In essence, a reproducible build ensures that, given the same source code, build environment, and instructions, any party can recreate identical copies of the application. This means that the app code available for download should correspond precisely with the source code published by Mullvad’s developers, providing users with a strong assurance that no unauthorized modifications have taken place during the build process.
The decision to implement reproducible builds comes in response to a troubling trend observed in 2024, where malicious free VPN applications proliferated. Cybercriminals exploited the growing demand for VPN tools, distributing malware through counterfeit software designed to mimic legitimate services. This trend has persisted into 2025, with Google issuing warnings about attackers utilizing authentic VPN applications as backdoors to inject malware and gain remote access to compromised devices.
Mullvad emphasizes the importance of transparency in security software, stating, “Investing in reproducible builds is a testament to our commitment to providing you with a trustworthy and secure application.” This sentiment was echoed in a recent tweet from the company, highlighting the significance of the new feature.
Starting with version 2025.2, our Android app builds are reproducible. This means you can verify that the app you download and install is built from the open source code we publish. Read more here: https://t.co/GV1ZH8NO5OMay 9, 2025
At this point, only the latest version of Mullvad’s Android VPN app features reproducible builds, and it remains uncertain when or if this capability will be extended to other platforms. A Mullvad developer, speaking to TechRadar, expressed enthusiasm for the idea but noted that it has not yet been prioritized for evaluation on additional platforms. “There is no reason we would not want to do it, just that it has not been prioritized/evaluated for the other platforms,” the developer remarked.

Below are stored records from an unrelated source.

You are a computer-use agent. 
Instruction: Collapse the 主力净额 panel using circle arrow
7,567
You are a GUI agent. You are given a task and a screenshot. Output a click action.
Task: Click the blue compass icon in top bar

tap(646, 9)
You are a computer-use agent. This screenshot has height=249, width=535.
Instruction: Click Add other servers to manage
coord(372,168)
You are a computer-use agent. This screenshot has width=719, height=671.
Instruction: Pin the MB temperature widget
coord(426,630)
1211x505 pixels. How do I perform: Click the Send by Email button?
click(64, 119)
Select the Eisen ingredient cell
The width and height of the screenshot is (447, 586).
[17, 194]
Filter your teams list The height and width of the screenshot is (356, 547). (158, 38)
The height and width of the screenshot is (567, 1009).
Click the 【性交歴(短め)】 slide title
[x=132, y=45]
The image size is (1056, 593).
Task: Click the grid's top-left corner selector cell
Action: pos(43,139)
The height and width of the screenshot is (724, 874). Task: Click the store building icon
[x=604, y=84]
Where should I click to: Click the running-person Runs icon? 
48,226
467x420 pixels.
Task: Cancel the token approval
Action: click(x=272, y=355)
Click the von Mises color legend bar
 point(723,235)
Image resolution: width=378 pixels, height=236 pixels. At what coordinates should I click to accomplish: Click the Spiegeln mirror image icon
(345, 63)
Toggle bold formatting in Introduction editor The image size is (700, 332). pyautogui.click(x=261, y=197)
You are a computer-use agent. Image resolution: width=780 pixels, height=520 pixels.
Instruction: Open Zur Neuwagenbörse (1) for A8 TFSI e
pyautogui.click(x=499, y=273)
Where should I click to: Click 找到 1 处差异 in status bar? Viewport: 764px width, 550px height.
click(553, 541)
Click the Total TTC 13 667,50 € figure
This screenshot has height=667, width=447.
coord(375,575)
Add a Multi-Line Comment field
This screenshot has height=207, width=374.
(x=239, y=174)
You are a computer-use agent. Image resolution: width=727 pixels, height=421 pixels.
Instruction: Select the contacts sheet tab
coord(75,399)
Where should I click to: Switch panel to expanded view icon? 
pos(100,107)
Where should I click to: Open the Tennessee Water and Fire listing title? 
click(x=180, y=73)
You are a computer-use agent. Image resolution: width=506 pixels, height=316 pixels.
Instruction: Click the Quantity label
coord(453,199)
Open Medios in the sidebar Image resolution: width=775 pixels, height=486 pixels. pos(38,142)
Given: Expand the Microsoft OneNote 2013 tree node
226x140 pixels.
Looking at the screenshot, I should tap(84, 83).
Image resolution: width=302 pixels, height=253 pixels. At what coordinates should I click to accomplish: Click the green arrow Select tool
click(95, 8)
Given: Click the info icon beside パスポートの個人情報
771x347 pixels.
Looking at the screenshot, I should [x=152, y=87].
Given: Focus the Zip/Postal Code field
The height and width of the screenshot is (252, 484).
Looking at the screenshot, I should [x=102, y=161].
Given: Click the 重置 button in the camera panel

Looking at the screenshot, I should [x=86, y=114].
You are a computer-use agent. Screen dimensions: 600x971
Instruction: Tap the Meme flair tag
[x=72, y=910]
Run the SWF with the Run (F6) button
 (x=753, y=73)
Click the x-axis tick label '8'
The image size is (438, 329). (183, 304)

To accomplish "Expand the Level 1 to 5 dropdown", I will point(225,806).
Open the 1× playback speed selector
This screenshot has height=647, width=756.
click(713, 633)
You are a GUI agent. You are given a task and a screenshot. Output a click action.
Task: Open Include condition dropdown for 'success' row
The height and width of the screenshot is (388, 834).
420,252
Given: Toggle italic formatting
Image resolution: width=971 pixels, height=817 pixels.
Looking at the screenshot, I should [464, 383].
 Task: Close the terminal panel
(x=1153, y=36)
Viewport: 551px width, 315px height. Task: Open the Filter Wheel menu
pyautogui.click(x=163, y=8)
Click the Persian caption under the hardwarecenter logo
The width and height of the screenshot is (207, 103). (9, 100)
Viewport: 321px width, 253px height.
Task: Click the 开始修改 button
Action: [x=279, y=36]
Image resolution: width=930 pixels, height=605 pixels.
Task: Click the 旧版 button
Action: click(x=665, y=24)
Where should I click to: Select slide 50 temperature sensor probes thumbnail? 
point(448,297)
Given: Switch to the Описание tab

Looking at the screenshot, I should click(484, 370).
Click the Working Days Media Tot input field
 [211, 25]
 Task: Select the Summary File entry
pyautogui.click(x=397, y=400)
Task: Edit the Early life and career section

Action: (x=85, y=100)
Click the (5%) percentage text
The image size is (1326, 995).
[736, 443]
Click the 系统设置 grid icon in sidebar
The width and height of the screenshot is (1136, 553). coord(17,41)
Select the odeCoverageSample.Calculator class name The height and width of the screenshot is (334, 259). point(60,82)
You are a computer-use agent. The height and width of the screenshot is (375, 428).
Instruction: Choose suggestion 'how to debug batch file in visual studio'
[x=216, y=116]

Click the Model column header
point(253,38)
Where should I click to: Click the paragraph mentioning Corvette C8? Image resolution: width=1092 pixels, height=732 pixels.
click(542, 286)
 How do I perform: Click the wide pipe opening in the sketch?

The company is actively encouraging technically adept users to verify the Mullvad builds. This initiative not only aims to enhance transparency for users but also allows Mullvad to ensure that its own build environment remains uncompromised. While the verification process may require some IT skills, Mullvad has provided a comprehensive set of instructions to assist users in this endeavor. “To help ensure we are able to produce reproducible builds over time, we have added initial such checks to our continuous integration (CI) environment,” the company stated.